Tooth root infection in the horse is a relatively common disorder occurring primarily in the cheek teeth. Causes of tooth root infections are numerous including fractures, developmental disorders, blood borne pathogens, etc. Developmental disorders in young horses include too numerous cheek teeth, which creates overcrowding and can lead to incomplete eruption or impaction of cheek teeth. Also, too few cheek teeth can leave gaps between teeth and increase the chance of peridontal disease. Periodontal disease begins at the gum level surrounding the tooth.
Perhaps the most common cause of apical infections (infections of the tooth root area and surrounding tissue) is the spread of bacteria in the blood. The horse has a tremendous blood supply to erupting teeth (eruption bumps) and may explain why veterinarians have seen more of these infections in young horses that have rapidly developing tooth roots.

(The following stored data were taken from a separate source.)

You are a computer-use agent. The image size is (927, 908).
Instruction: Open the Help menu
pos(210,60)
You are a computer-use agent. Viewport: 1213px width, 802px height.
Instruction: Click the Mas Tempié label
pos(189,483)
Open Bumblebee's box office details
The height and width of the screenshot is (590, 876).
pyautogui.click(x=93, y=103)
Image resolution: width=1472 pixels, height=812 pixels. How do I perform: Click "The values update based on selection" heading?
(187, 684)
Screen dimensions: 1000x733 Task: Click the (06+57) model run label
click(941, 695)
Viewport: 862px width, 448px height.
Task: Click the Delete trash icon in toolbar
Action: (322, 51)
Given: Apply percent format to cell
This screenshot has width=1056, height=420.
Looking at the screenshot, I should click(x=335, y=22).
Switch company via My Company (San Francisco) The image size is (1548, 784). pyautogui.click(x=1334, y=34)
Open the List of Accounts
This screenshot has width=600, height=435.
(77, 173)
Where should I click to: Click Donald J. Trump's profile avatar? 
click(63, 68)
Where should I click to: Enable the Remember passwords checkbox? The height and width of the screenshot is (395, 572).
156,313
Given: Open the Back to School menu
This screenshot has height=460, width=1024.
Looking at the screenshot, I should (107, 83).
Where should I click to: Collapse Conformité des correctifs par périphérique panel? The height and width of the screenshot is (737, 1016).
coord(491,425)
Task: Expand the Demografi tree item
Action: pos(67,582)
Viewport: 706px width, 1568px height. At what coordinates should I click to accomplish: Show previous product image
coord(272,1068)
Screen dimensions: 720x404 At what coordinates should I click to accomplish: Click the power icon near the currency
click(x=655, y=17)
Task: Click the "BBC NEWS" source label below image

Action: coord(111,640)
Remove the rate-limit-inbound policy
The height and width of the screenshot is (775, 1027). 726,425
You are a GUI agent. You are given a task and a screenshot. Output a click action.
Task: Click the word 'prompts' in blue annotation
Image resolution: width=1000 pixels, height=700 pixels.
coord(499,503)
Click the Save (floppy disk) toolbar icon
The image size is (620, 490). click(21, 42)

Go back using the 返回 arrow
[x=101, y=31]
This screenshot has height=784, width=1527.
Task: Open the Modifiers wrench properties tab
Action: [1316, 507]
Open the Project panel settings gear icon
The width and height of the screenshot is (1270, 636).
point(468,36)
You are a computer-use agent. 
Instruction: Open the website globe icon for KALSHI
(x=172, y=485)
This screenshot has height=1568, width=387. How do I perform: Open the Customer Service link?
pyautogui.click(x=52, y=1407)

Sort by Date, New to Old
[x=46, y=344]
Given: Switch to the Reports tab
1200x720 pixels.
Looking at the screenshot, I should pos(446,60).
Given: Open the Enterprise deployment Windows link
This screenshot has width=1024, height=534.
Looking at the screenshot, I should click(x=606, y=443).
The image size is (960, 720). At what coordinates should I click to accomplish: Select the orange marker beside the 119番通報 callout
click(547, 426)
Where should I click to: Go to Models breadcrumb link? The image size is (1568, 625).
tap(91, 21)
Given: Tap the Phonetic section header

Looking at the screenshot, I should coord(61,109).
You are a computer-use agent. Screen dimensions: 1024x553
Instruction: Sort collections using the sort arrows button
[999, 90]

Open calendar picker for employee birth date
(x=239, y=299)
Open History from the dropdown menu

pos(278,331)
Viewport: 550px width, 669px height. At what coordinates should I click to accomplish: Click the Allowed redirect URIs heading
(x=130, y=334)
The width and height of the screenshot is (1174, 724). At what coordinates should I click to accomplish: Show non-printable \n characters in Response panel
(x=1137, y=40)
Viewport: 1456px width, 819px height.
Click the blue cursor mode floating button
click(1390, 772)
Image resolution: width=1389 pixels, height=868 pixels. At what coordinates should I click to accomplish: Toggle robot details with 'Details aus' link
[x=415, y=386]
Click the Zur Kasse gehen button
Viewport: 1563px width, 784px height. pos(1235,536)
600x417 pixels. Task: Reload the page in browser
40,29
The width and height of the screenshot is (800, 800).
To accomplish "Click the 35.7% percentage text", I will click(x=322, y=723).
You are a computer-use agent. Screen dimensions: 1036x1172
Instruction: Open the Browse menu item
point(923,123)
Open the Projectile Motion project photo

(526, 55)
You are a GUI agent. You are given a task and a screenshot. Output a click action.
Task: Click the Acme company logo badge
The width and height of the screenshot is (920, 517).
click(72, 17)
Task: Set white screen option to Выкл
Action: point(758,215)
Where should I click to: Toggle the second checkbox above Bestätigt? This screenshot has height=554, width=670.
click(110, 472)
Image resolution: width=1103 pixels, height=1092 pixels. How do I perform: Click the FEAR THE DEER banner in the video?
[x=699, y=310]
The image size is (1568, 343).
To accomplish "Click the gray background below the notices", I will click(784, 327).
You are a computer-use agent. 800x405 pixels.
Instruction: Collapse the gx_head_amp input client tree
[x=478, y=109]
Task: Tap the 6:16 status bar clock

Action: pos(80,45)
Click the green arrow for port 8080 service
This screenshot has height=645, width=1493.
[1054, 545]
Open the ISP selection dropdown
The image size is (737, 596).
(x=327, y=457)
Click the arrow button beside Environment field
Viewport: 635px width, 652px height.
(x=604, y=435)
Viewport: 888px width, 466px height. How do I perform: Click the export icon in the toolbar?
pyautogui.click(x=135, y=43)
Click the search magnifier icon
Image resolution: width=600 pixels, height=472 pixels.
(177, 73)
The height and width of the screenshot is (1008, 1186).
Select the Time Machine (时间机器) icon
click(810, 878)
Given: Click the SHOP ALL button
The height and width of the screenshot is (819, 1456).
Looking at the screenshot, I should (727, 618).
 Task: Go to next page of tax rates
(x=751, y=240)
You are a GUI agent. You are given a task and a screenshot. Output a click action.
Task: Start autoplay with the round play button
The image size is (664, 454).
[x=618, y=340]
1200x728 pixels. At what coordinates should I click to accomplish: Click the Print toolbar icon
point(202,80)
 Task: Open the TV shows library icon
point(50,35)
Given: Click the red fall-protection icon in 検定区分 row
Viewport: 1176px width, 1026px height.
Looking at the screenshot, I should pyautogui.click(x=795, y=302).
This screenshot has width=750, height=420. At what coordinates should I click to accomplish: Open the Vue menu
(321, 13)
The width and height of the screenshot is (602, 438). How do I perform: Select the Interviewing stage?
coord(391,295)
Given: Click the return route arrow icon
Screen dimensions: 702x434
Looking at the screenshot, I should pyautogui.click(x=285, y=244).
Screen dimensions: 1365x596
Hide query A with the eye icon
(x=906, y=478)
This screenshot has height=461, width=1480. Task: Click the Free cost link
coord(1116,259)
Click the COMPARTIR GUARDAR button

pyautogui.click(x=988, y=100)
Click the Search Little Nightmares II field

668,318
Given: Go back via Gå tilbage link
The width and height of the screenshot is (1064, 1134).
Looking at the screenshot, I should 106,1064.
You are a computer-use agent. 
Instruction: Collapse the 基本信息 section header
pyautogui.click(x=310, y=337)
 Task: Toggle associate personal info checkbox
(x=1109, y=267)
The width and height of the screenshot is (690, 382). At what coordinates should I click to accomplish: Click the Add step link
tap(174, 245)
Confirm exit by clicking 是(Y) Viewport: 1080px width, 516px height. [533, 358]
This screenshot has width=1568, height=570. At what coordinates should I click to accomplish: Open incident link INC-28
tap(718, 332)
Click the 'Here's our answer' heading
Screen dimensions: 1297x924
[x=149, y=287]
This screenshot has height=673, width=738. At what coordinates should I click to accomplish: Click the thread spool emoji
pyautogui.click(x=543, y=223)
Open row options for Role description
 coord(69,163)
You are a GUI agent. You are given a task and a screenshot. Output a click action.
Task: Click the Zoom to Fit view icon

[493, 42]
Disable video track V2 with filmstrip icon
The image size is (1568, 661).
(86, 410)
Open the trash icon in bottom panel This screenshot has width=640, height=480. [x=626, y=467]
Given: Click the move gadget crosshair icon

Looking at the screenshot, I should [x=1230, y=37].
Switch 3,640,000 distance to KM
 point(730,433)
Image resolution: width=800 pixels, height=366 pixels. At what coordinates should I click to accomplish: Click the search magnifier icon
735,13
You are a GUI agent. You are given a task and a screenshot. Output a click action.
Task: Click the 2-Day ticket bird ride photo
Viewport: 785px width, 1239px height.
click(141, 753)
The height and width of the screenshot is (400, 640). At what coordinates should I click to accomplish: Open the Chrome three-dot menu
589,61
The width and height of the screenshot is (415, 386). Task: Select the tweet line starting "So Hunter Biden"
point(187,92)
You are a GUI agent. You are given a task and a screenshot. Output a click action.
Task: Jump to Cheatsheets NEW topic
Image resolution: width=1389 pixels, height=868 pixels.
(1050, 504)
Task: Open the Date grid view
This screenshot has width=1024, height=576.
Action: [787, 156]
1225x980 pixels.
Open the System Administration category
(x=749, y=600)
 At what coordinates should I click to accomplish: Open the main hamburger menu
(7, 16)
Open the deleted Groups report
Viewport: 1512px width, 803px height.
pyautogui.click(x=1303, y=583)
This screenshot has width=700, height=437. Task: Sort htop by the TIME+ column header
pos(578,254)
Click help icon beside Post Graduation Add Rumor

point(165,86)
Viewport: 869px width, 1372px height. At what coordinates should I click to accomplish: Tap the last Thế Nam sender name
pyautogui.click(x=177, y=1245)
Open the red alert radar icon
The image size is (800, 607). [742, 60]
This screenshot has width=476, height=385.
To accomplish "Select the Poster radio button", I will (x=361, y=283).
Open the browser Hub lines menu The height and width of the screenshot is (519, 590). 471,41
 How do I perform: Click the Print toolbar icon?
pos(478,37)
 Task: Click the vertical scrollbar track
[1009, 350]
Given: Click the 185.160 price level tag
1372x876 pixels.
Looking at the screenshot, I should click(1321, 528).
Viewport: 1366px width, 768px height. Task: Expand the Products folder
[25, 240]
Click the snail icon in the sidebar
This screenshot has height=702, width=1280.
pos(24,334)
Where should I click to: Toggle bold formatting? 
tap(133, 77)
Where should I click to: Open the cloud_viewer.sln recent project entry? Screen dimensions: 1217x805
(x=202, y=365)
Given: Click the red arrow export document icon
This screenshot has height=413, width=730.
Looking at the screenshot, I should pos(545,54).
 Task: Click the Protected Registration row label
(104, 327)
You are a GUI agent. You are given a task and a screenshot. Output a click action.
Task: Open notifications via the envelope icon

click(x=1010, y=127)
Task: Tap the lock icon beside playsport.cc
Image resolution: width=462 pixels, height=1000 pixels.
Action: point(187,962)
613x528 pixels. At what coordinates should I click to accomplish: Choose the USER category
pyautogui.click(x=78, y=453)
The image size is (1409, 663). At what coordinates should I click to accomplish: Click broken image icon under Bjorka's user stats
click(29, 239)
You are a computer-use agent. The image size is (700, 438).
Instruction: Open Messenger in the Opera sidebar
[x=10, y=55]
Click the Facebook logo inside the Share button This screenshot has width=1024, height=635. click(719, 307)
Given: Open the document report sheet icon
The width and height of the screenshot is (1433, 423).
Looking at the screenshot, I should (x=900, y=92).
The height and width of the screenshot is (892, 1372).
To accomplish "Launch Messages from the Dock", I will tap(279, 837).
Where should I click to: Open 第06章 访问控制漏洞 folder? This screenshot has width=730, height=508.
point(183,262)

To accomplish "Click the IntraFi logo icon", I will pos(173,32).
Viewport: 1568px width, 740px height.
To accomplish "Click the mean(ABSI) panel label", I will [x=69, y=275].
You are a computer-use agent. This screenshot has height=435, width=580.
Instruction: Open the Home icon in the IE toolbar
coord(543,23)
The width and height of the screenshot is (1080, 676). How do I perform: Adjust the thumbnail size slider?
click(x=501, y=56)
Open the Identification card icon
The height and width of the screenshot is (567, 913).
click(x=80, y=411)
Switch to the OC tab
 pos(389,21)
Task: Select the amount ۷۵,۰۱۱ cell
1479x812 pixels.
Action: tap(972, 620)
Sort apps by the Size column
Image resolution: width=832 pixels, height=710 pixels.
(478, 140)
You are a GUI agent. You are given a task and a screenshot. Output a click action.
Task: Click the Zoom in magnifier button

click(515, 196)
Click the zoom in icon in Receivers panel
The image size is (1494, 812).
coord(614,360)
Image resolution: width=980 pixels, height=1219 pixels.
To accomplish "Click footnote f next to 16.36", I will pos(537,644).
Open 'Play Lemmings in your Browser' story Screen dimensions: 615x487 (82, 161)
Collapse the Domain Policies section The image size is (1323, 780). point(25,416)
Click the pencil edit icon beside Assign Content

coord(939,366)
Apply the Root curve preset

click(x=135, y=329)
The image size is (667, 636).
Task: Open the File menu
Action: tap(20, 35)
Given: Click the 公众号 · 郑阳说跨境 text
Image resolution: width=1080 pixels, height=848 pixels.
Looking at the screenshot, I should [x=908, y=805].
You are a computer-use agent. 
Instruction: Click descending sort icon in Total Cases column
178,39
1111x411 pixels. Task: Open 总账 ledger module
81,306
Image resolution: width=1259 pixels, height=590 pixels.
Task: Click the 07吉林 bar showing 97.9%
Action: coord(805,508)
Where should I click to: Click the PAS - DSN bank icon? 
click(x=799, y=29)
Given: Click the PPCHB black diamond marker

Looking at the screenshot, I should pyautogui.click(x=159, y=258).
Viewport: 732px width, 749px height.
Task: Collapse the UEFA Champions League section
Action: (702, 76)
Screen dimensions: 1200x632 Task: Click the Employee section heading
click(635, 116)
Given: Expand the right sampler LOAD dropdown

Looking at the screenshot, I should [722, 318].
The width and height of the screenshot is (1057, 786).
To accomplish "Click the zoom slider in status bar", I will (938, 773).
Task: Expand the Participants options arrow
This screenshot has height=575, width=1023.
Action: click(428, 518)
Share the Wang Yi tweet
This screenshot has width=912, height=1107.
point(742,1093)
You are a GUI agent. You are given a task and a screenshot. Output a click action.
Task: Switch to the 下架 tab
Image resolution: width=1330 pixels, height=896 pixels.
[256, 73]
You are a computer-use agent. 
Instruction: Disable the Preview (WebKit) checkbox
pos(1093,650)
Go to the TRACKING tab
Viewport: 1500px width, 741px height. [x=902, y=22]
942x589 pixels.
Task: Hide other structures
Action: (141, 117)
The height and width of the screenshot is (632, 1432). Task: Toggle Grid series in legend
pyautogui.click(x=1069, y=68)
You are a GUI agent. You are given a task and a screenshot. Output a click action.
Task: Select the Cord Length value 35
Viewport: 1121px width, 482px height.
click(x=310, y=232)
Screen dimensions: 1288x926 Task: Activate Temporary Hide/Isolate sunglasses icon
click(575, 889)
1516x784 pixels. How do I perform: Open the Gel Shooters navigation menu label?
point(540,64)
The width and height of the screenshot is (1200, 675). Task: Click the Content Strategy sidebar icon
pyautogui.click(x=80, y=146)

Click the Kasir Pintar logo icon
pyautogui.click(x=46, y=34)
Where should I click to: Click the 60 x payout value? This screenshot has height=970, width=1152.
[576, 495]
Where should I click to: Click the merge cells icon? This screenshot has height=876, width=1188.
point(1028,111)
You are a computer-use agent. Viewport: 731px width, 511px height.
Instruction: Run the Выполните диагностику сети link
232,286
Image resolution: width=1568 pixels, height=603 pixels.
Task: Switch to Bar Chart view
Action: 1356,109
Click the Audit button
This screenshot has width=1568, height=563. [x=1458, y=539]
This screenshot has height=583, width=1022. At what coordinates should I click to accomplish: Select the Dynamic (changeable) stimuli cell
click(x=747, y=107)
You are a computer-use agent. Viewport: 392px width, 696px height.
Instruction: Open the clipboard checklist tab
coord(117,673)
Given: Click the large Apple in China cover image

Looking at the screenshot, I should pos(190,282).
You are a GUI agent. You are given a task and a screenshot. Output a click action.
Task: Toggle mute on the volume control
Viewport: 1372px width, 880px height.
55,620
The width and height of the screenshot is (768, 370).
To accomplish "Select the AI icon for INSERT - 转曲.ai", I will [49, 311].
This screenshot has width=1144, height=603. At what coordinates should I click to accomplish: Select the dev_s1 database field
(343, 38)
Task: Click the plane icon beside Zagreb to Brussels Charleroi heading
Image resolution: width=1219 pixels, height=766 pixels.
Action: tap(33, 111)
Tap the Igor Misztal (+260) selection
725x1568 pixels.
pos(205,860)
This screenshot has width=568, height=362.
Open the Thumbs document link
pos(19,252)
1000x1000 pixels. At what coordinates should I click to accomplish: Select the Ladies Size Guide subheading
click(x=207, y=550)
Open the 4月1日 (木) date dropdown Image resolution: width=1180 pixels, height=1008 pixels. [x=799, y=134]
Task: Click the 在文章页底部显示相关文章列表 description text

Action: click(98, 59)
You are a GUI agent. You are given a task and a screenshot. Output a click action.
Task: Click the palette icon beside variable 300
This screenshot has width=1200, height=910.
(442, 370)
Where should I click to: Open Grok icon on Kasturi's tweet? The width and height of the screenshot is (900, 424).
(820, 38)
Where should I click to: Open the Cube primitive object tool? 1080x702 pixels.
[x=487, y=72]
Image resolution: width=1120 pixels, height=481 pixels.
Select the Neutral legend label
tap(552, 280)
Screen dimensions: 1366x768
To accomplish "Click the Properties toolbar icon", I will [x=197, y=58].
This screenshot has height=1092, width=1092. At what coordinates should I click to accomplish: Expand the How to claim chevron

Symptoms of dental disorders include loss of appetite, dropping excessive amounts of feed when chewing, swelling along the jaw, malodorous discharge from the nose or jaw, and a sudden resistance to accepting a bit. These symptoms may be obvious or subtle. With these suspicious clinical signs, a thorough oral exam with mouth speculum is warranted to determine if there is a dental problem. You may also want to have your veterinarian show you how to safely examine your horse's mouth. Regularly monitoring your horse's teeth and gums will give you a baseline normal and enable you to notice any changes or abnormalities if they occur.
It is recommended that adult horses have their teeth "floated" once per year and that horses younger than 5 years of age have teeth "floated" twice per year. In younger horses, it is important to evaluate the development of permanent teeth as well as the shedding of immature teeth (caps). Geriatric horses have their own special needs and should be evaluated annually or more often if colic, choke or other medical concerns arise. Understanding your horse's oral health needs and maintaining the appropriate exam and floating schedule will keep you and your horse smiling.